Given that reporting radiographers possess a bigger repertoire of skills and expertise, it would be expected that their services would be of higher quality. Their remuneration would be higher than the average radiographer’s, and discharging patients would also require additional training. For hospitals with a restricted budget, the financial feasibility of a radiographer-led discharge may be questionable. Furthermore, Snaith (2007) noted that only 7% of patients were discharged by radiographers, and while this was in part due to a lack of management protocols, it may not be cost-effective to increase the number of reporting radiographers and expend resources to train them if only a small proportion of the patient population would benefit from the service. In this respect, additional studies with better management policies would be required.

The criteria set by Snaith (2007) for patients who could be discharged by radiographers was limited to only minor MSK injuries, which meant that clinicians could afford additional time for managing more complex injuries. Such a distribution of workload reflects an efficient utilization of manpower in hospital trauma settings, which could potentially increase overall productivity. This is supported by Rachuba et al. (2018), where a decrease in the number of clinical assessments was noted, demonstrating an improvement in workload management among ED staff. The same study also identified that the highest attendees were present on weekends. In this case, a possible action that hospitals with limited budgets could undertake would be to implement radiographer-led discharge services on weekends only to garner maximum efficiency without the financial strain.
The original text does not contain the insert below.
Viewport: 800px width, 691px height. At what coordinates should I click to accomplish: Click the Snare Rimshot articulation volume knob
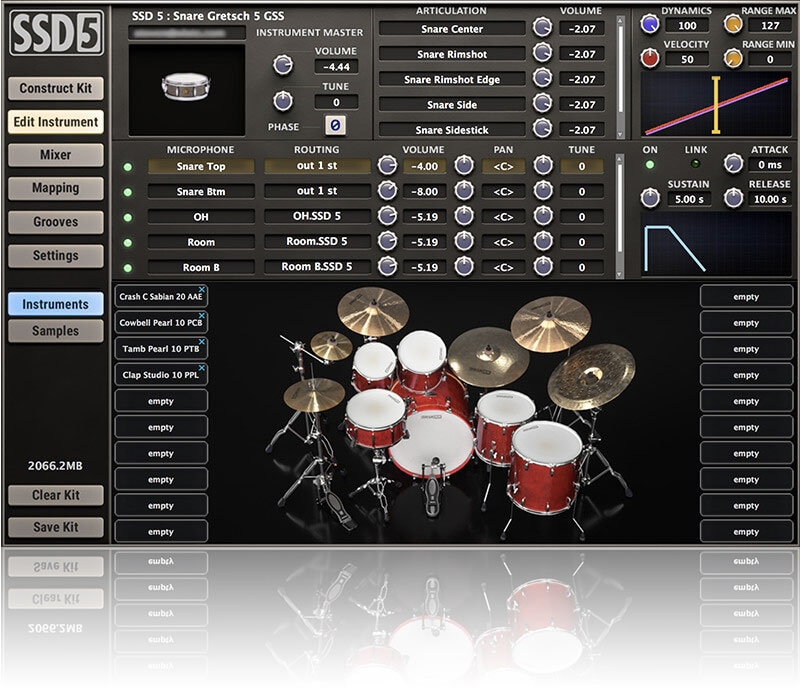(x=542, y=54)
To gain a better idea of the cost and benefits of a radiographer-led discharge, a longitudinal study could be performed for the purpose of understanding if the benefits of productivity of such a service would outweigh the costs of employing and training radiographers to lead patient discharge.

Conclusion

In conclusion, a radiographer-led discharge system has the potential to provide better patient management, and this shows that radiographers are capable of extending their expertise into roles outside image acquisition. While the studies discussed in this paper suggest that the quality of healthcare services can be enhanced and that workload distribution and management could be improved with such an implementation, it is important that more studies, including longitudinal ones, be conducted to ensure that the service would be feasible and economical in the long run.